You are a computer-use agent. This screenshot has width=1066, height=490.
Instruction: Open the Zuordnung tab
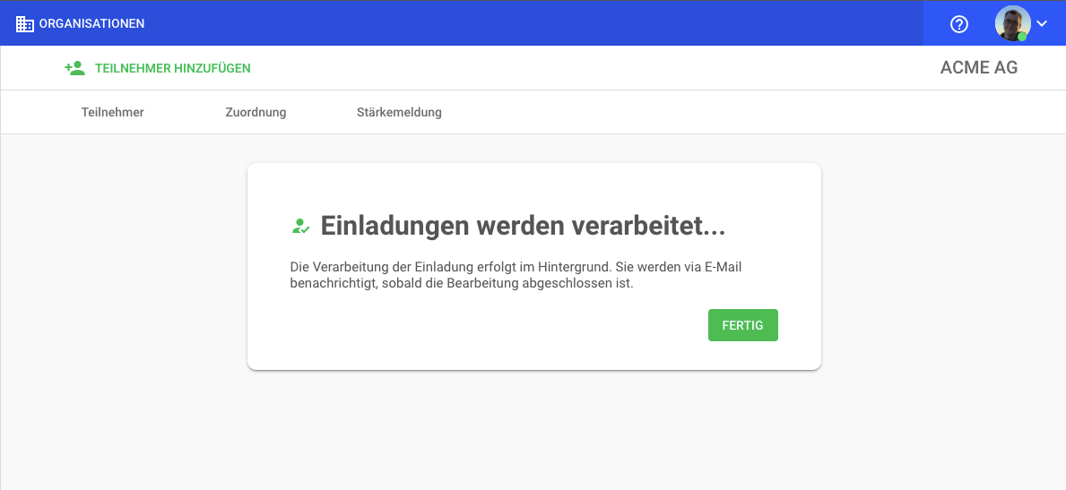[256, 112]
==
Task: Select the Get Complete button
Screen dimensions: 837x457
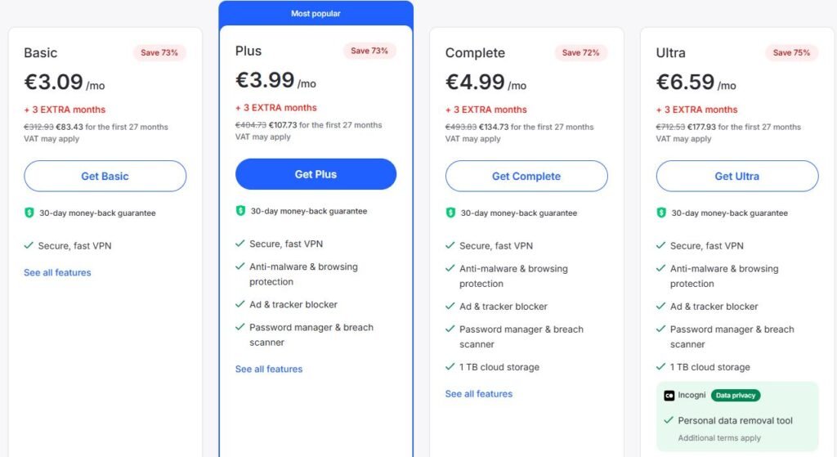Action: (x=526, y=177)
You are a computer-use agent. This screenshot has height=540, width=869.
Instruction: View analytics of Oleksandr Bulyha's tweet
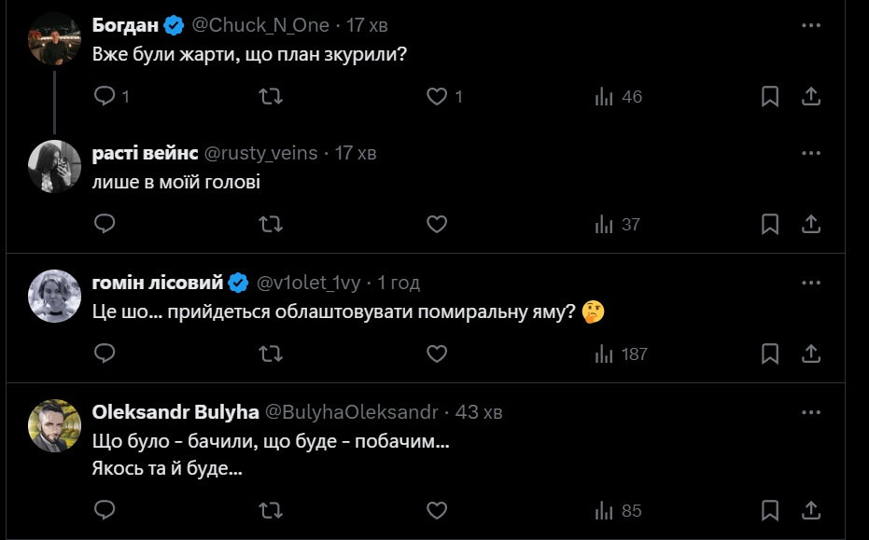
---
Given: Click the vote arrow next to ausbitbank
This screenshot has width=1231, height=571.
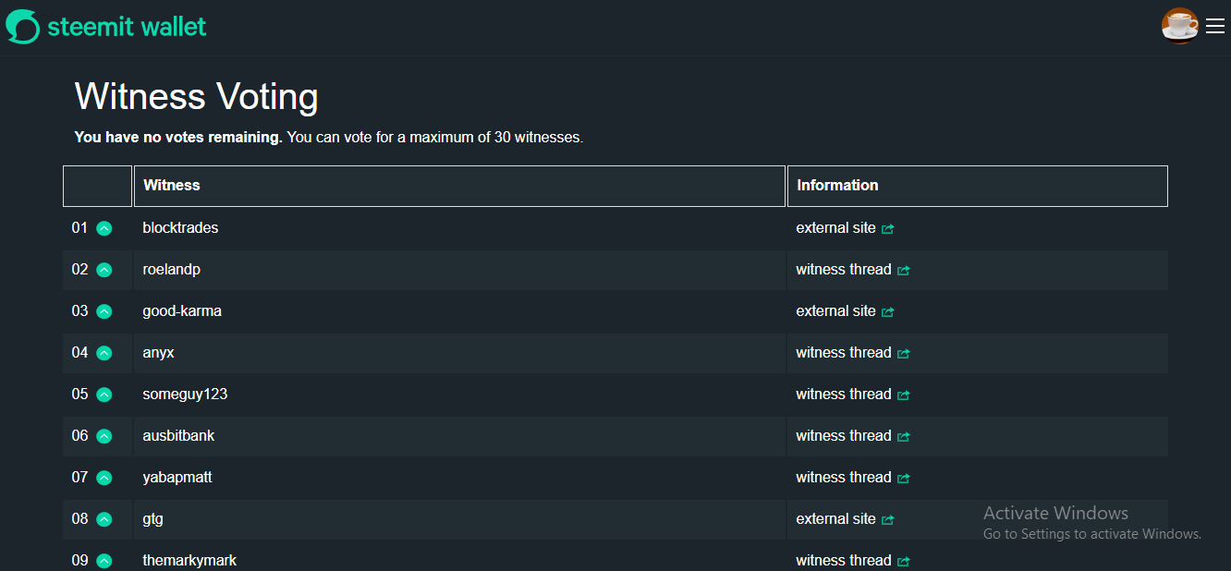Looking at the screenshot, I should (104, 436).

### Required work
Copy the rows from the line with "has height=540, width=869." to the line with "Instruction: View analytics", both included, word for word.

### Correct answer
You are a computer-use agent. This screenshot has height=540, width=869.
Instruction: View analytics of Oleksandr Bulyha's tweet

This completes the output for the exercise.